The word is more frequently used as part of an encouragement to the Qur’an’s audience to ‘set out’. Sometimes, this refers to setting out upon a journey, real metaphorical, imbued with spiritual significance perhaps similar to the idea of a pilgrimage or Jesus’ frequent instructions to his disciples to follow him, or (Matthew 16.24 ) ‘Take up their cross and follow (him)’:

  • {4.100}  ‘Whoever migrates in the way of God will find upon the earth many a refuge and abundance, and whosoever forsakes his home, emigrating (making ‘hijra’) unto God and His Messenger and death overtakes him his reward will fall upon God. And God is Forgiving,’


  • {16.41}And those who emigrate (make ‘hijra’) for the sake of God, after having been wronged, We shall surely settle them in a good place in this world – and the reward of the Hereafter is the greater if they but knew.’


See also {9.20} and {22.58-59}. In {4.97} it is said that of those who do not emigrate, and then rely upon their oppression as an excuse for not complying with God’s word, ‘(The angels) will say: ‘Was not God’s earth vast enough that you might have migrated therein?’ These shall have refuge in Hell.’

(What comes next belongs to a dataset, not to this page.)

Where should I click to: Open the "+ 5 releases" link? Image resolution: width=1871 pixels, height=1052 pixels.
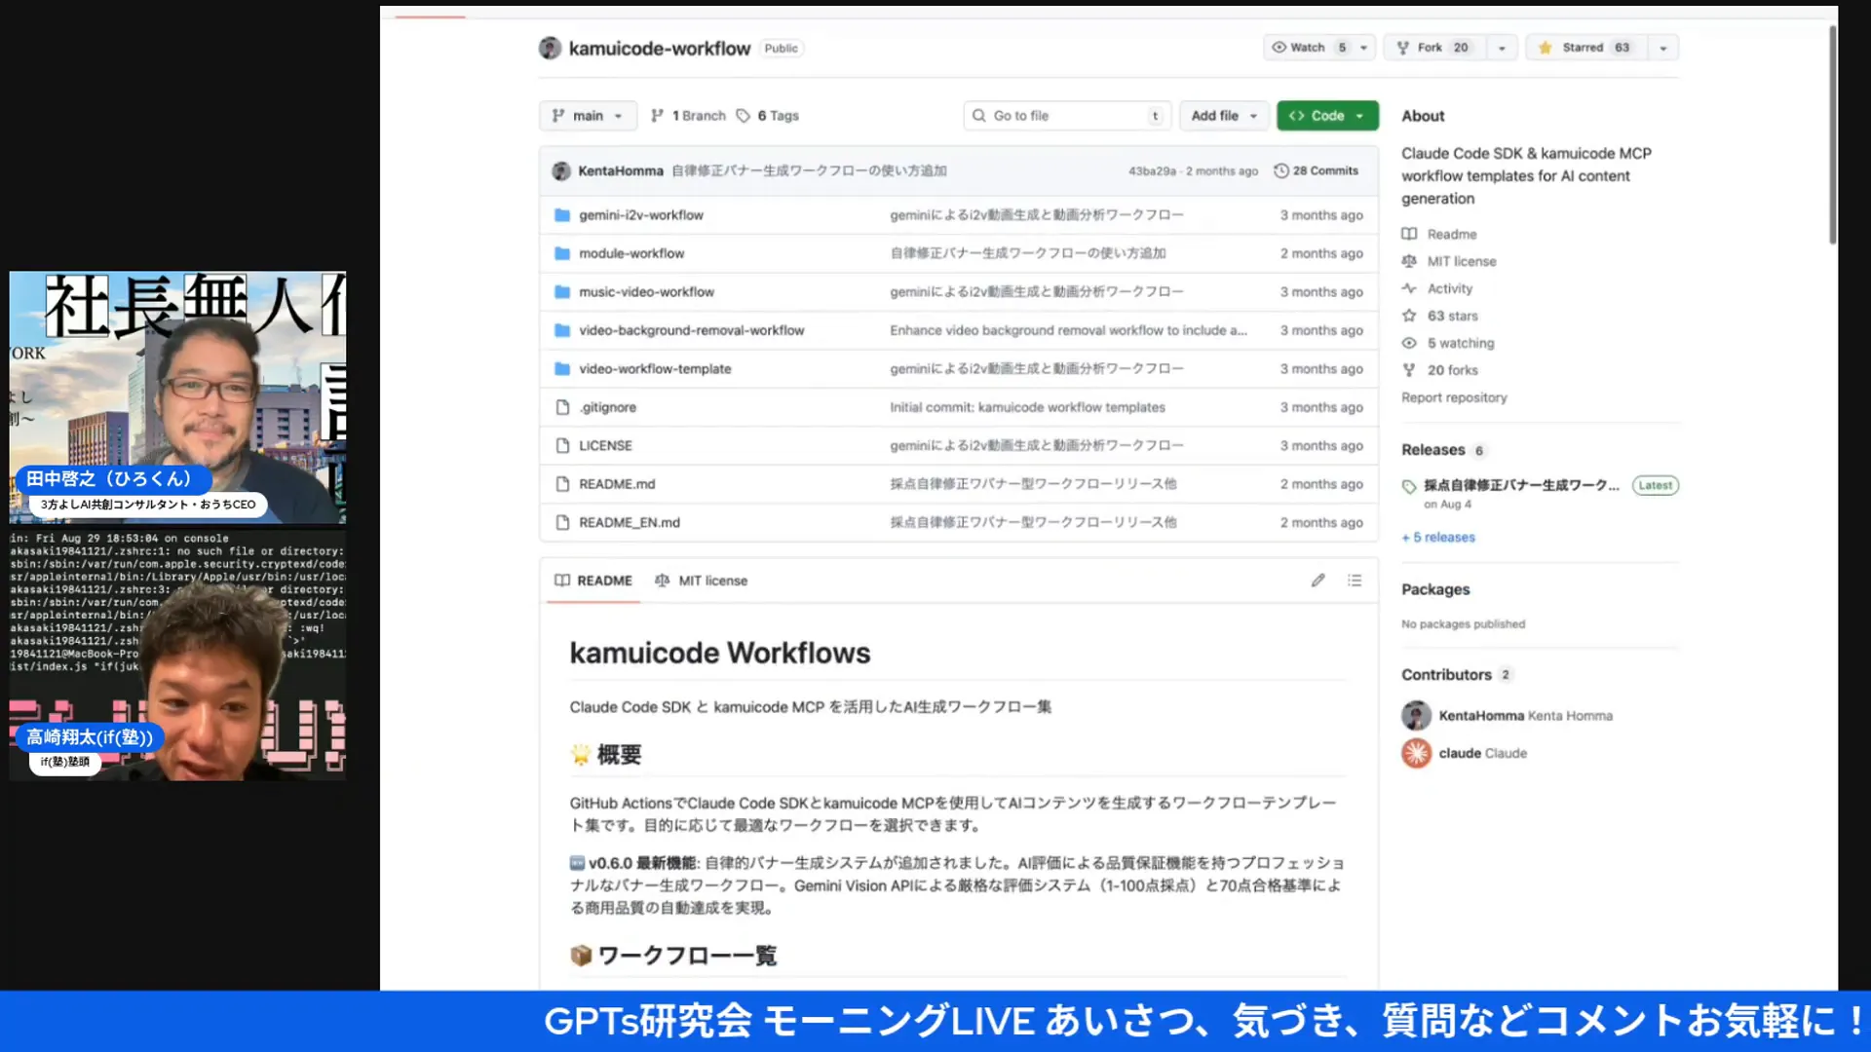[x=1437, y=537]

However, in common with Ibn Ishaq’s account of Muhammad giving the instruction to migrate immediately after having declared the permission to fight, see 〈36.〉 preceding, there are other verses of the Qur’an where making the hijra is synonymous with taking up arms, closer to a crusade than a pilgrimage.

{3.195}So those who emigrated (made ‘hijra’) and were expelled from their homes, and were hurt in My way, and fought and were slain – I shall absolve them of their evil deeds…,

(see 〈95.〉 and 〈97.〉 below)


{16.110} Then indeed, thy Lord, for those who emigrated after being oppressed, then strove and were patient, surely thy Lord thereafter is Forgiving, Merciful.

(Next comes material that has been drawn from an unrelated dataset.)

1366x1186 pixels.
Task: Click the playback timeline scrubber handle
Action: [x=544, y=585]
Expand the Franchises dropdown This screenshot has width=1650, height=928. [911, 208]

In three almost consecutive verses, {8.72 & 74-75}, the phrase ‘those who believe and migrate (‘muhājirūn’, those who make hijra’) and strive (wage ‘jihad’) with their wealth and their selves in the in the way of God’ is used three times in a clearly military context (similarly, {2.218}). In {24.22}The men of bounty and means’ amongst the believers are urged not to forget sharing their wealth amongst ‘kinsfolk and the indigent and those who emigrated in the way of God…


In Hagarism, the Making of the Islamic World, Patricia Crone and Michael Cook observe that the Syriac Christian community in the time of Muhammad used the term ‘mahgre’ or ‘mahgraye‘, the equivalent of the Arabic ‘muhājirūn‘ as a generic way of describing Arabs. These were often depicted as emerging from the desert to raid or colonise the former lands of the shrinking Byzantine empire, and this fitted the Quranic idea of the ‘muhājirūn‘ as migrants. However these Syriac terms were more commonly understood as a reference to the Ishmaelites’ reputed descent from Hagar, Sarah’s servant and Ishmael’s mother 〈21.〉  Crone and Crook wonder whether ‘the mahgraye may thus be seen as Hagarene participants in a ‘hijra’ to the Promised Land’ and speculate that ‘in this pun lies the earliest identity of the faith that would in the fullness of time to become Islam’.